[INFORMATION SUPPLIED]
+++
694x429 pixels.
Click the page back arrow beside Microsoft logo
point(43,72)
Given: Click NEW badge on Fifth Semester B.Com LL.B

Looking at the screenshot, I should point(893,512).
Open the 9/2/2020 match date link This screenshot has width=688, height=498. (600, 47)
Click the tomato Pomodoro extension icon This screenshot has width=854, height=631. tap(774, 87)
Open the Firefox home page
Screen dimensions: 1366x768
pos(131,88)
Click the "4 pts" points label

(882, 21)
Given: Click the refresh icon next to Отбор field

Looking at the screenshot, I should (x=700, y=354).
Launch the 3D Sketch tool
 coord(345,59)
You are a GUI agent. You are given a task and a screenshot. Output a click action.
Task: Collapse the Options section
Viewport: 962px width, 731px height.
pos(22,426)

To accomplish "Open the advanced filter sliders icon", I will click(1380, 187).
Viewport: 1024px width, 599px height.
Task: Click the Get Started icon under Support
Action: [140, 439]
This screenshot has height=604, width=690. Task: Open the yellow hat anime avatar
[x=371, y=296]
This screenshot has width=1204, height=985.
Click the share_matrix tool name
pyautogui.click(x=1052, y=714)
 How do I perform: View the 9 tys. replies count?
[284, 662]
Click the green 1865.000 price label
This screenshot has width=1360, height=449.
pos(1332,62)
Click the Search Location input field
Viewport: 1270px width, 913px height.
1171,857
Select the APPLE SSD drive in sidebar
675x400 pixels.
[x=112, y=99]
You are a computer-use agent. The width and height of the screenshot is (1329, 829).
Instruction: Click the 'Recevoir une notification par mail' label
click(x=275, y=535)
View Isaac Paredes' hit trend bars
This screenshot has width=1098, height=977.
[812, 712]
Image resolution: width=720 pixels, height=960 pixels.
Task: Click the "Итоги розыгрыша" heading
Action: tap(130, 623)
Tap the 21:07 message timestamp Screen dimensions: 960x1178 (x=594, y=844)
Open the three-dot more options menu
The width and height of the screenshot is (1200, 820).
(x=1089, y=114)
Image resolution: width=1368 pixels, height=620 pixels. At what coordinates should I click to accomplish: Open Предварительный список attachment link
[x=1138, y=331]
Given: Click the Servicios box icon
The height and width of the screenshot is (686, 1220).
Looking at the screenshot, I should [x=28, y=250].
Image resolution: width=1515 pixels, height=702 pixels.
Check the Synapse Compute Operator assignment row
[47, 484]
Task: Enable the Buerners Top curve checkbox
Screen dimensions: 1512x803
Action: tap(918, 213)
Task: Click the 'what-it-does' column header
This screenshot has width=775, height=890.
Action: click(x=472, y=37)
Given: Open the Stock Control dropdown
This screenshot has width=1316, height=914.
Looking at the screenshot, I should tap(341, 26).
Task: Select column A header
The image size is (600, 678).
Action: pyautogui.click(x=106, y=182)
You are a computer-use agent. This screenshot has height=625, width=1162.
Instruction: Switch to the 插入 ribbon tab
+++
[EXERCISE DETAILS]
Filter the listing for the word "Select" and copy every line that holds it.

[COMPLETED EXERCISE]
Select the APPLE SSD drive in sidebar
Task: Select column A header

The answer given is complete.